My 10 Favorite Comic Artists

10. Bill Everett
9. Will Eisner
8. Barry Windsor-Smith
7. Frank Frazetta
6. Lou Fine
5. Jim Steranko
4. John Buscema
3. Steve Ditko
2. Jack Kirby
1. Alex Raymond

Four on that list are exquisite draftsmen with flawless anatomy: Frank Frazetta, Lou Fine, John Buscema and Alex Raymond. The other six are more cartoony but possess the visual imagination that made comics what they are: Jack Kirby, Steve Ditko, Jim Steranko, Will Eisner, Barry Windsor-Smith and Bill Everett.

My absolute favorite is Alex Raymond. He drew the Flash Gordon comic strip in the 1930’s. I never saw his art until I was 30. Walking through a comic store, I came upon a picture of Flash Gordon fencing with Ming the Merciless. It stopped me in my tracks. “That’s the way it’s supposed to look,” I thought. Since then I’ve bought many reprint books of his strips. His bodies are tall, heroic and beautiful, as no other artist has quite been able to imitate, although in the ‘40s they all tried. His thick brushstrokes are enough to make a comic art lover swoon. The worlds he created in Flash Gordon and Jungle Jim are the most romantic in the history of comics.

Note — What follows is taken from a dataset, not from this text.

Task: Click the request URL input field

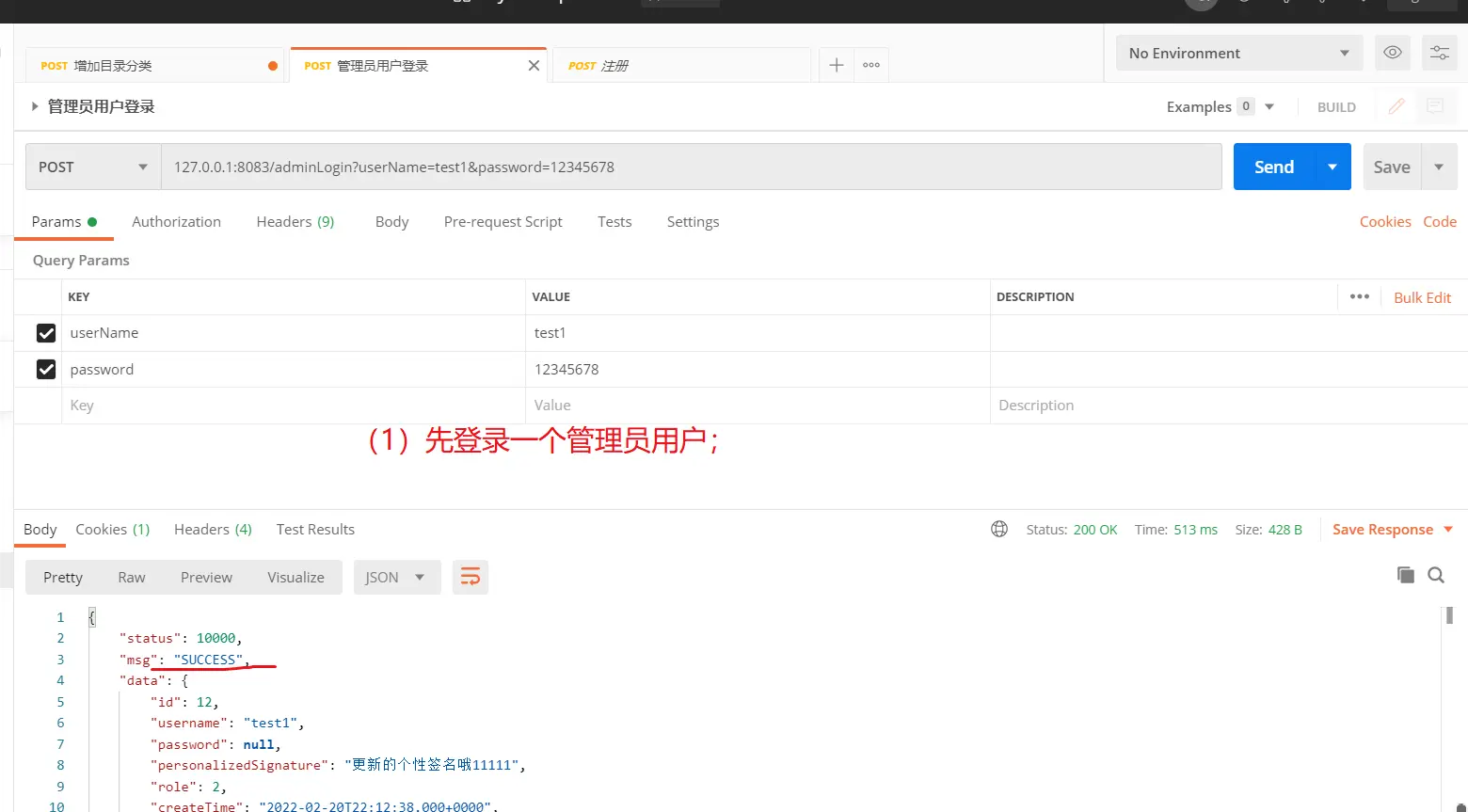Action: (691, 167)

Alex Raymond created the superhero comic. His influence is all over Golden Age comics. Even in the Silver Age of the ‘60s you could see traces of his influence in Buscema, Kirby and Al Williamson. If he has a weakness, it would be that his characters are a bit too 19th century by the standards of what comics became with the great visionaries Kirby, Wally Wood, Ditko, Gil Kane, Carmine Infantino and others. Raymond’s characters lounge around in beautiful, relaxed poses like you might see in classical paintings. Superheroes need more dynamic, powerful poses.

One thing I regret about today’s comics is that they have gotten away from the thick brushstroke style of Raymond, with deeply spotted blacks that give realistic shadows. Contemporary style uses a thin ink line instead. (Windsor-Smith is one of the pioneers of the thin line, along with Neal Adams and George Lopez, but I give him a pass because the world he created in Conan is a triumph of imagination.)

And then there are those bleeping manga eyes that make comics look like Saturday morning cartoons. I can’t stand that; it’s un-American. Between the deterioration of the art and the influence of naturalism in the stories, the superhero comic is dead. Fortunately, we still have the product of comic art’s efflorescence, around 1935-1975, in reprint.

UPDATE: Rewrote this a bit.

2 comments:

Jennifer Snow said...

I'm thinking he means the vastly over-large, disproportionate, almost squared-off eyes that bad artists and animators ganked from the Japanese.

Personally, I'm a fan of the art from The Authority, at least from when Ellis was in charge:
http://www.sequart.com/authority/authority01wraparound1.jpg

Myrhaf said...

Yes, manga eyes are those big eyes you see in Japanese cartoons. In the American tradition, eyes were more like slits -- see Milton Caniff and my hero, Alex Raymond.

Frank Miller is a brilliant artist. His Daredevil was the most interesting comic of the early 1980's. But in Sin City and his Dark Knight Batman, he is far too cynical and brutal for me. His Batman is a tormented soul. I prefer the Bob Kane version, which is simpler and more for children, but more heroic.